As the city of Leicester continues its second lockdown, reports suggest that most infections are amongst children and working-age people but also question the accuracy of the overall data. The UK government is monitoring other authorities, but there are currently no further plans for local lockdowns.

More than 1500 performing artists, including Paul McCartney, the Rolling Stones and Coldplay have written to the culture secretary Oliver Dowden asking for support for the live music industry.

With concerts and festivals unlikely to restart until 2021, the letter warns of mass redundancies across venues, agencies and promoters.



Ross Cullen in Paris

The French health ministry has identified 200 separate clusters of the coronavirus. Speaking to media on Thursday morning, the Minister for Solidarity and Health Olivier Veran reassured the public that "we have all the indicators that show that the situation is under control." 

Veran said that "there has been no community dissemination from a cluster, that is to say, that the areas of activity of the virus remain confined to specific places." 

In France, the numbers of cases and deaths have been falling for ten consecutive weeks. The worst affected area is the overseas territory of French Guiana in South America, which remains under lockdown due to its proximity to Brazil, one of the world's hardest-hit countries.

Isobel Ewing in Budapest

Hungary will not be complying with the decision by the European Council to open the borders to the citizens of 15 non-EU countries, Prime Minister Viktor Orban announced via Facebook on Thursday morning.

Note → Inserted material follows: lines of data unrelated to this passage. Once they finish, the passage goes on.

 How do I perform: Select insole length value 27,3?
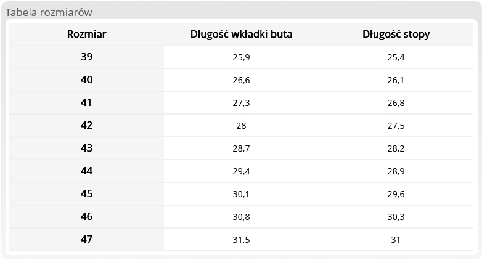[241, 103]
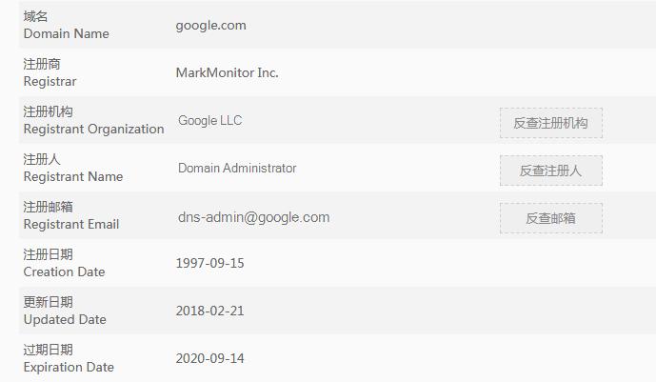Click the 反查注册机构 button
Image resolution: width=656 pixels, height=382 pixels.
(550, 123)

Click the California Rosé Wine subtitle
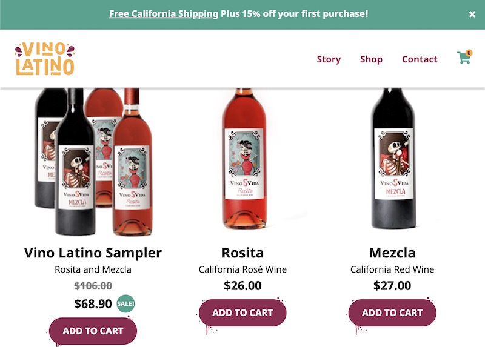(x=243, y=269)
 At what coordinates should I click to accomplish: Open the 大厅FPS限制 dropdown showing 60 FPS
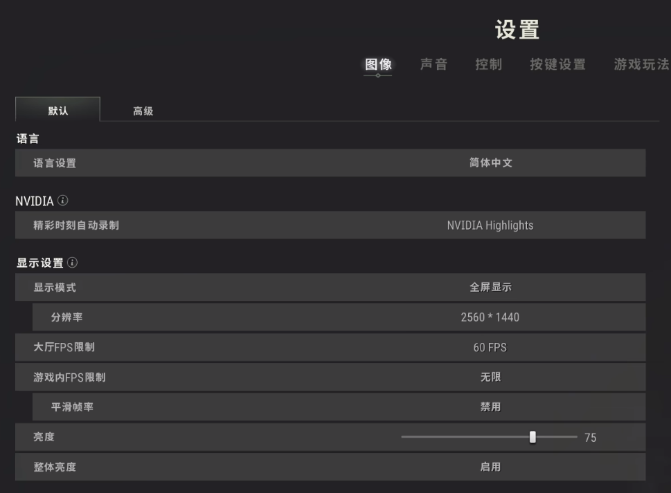[490, 347]
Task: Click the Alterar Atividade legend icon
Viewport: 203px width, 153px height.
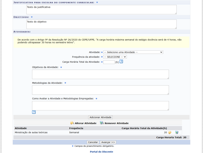Action: (72, 123)
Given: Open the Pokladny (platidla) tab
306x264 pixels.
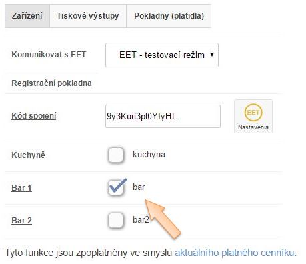Looking at the screenshot, I should click(x=169, y=16).
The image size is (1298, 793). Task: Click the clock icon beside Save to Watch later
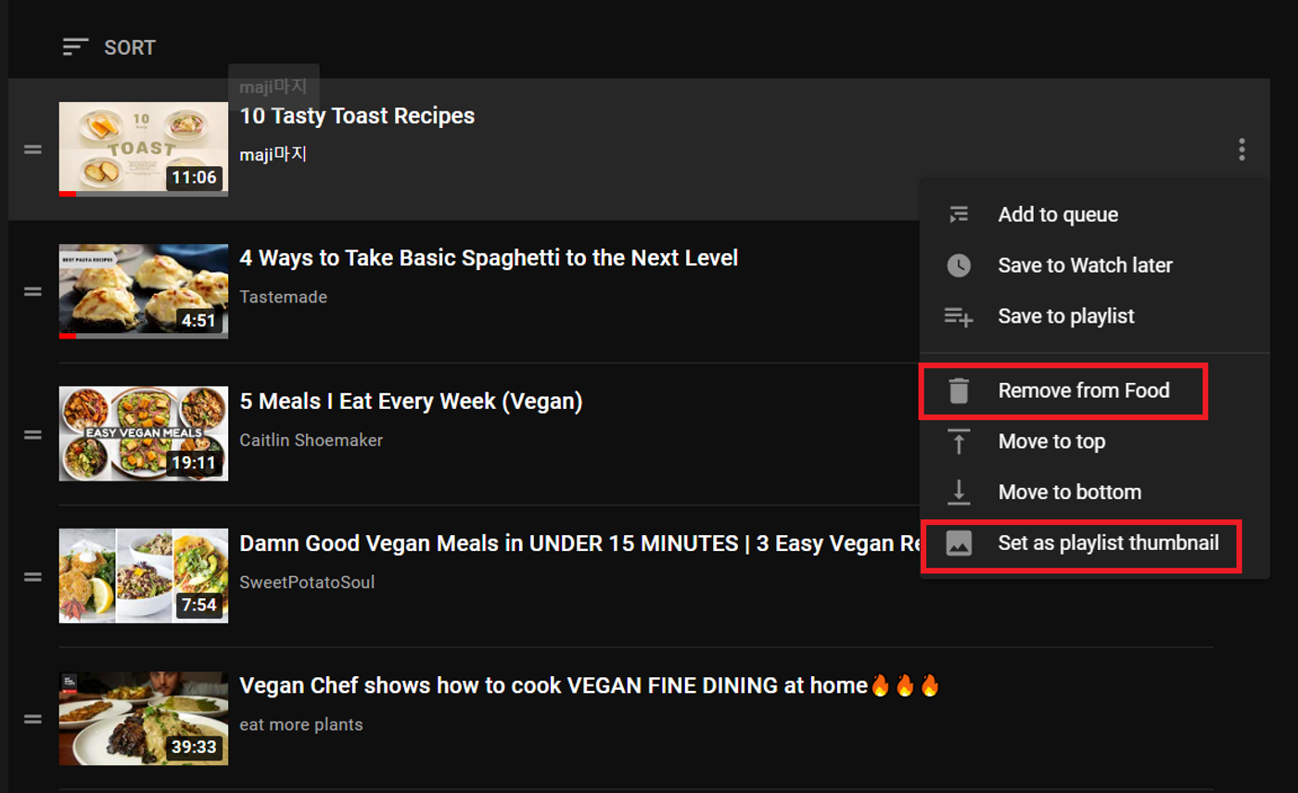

Orban says that only Serbian citizens will be allowed into Hungary.

The UK and four other non-EU states - Switzerland, Iceland, Liechtenstein and Norway - are automatically included as "safe" - but they aren't permitted to enter Hungary either.

Orban says Hungary will make it obligatory for travelers to use "humanitarian corridors," and they must not deviate from these routes.

Meanwhile, Hungarians are pleased with how Viktor Orban handled the coronavirus, according to a new poll.

Polling firm Nézőpont Institute found that 62 percent of people were satisfied with Orban's performance, according to the June 24-26 survey of 1,000 voting-age adults. Less than a third expressed dissatisfaction.